Siemens has released a security advisory concerning vulnerabilities in the SINEMA Remote Connect Server, which allows for remote access to industrial control systems. These vulnerabilities, identified as command injection flaws, can be exploited remotely with low attack complexity. The flaws stem from improper neutralization of special elements in command inputs, which could enable an attacker to execute arbitrary code with root privileges. Siemens recommends users update to version V3.2 HF1 or later to mitigate the risks.
The vulnerabilities affect all versions of the SINEMA Remote Connect Server, specifically when handling VxLAN and SNMP configurations.
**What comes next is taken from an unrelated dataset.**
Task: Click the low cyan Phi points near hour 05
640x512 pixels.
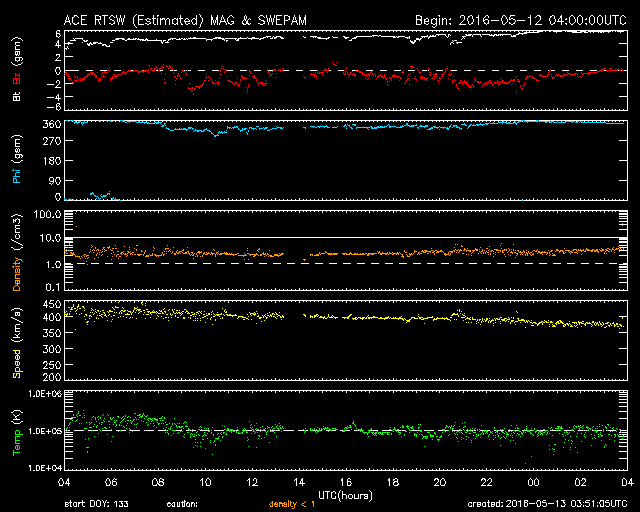Action: tap(100, 194)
Attackers with proper access can exploit these weaknesses, leading to a complete compromise of the system, allowing them to take control of the server and execute unauthorized commands. CVE-2024-39570 and CVE-2024-39571 have been assigned to these issues, with a CVSS v4 score of 8.7, indicating a high level of severity.
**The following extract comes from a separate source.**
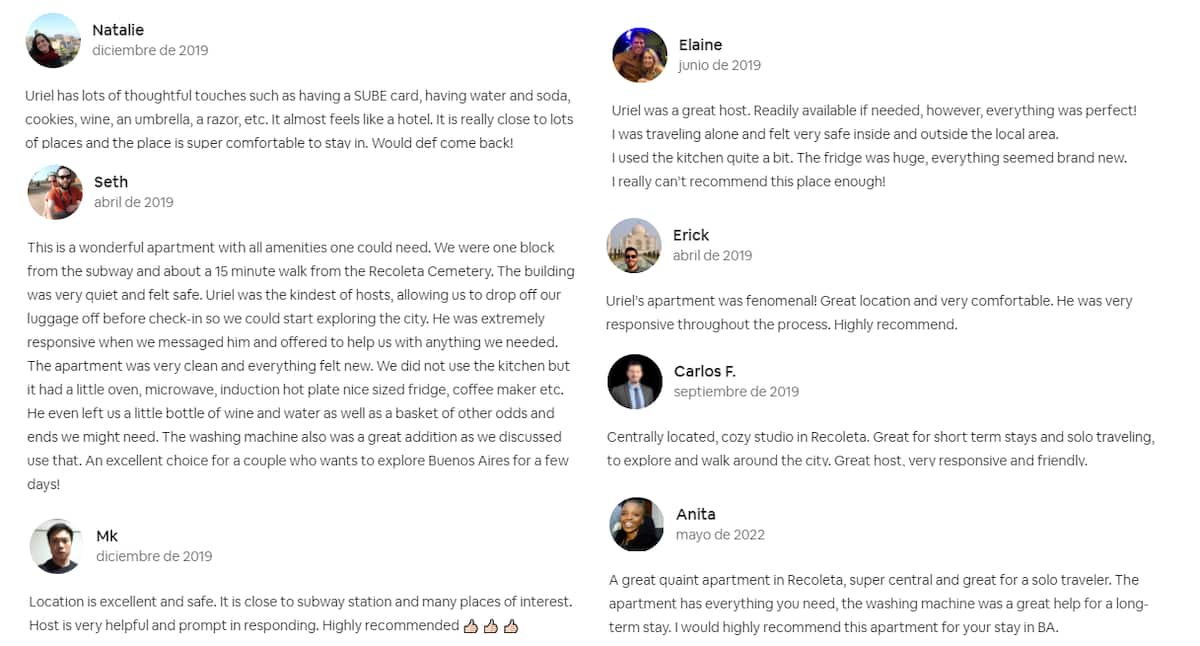This screenshot has width=1200, height=646.
Task: Click the reviewer name Mk
Action: click(x=107, y=536)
Siemens emphasizes the importance of securing network access to the affected devices and recommends applying best practices for operating in a protected IT environment. These include restricting remote access, using secure methods such as VPNs, and ensuring firewalls isolate critical systems from business networks. Siemens also encourages users to follow the security guidelines outlined in their product manuals for further protection.
CISA, the U.S. Cybersecurity and Infrastructure Security Agency, has echoed these recommendations and advises organizations to take proactive defensive measures. By implementing Siemens’ security updates and reducing network exposure, users can significantly reduce the risk of exploitation. No known public exploits for these vulnerabilities have been reported at this time.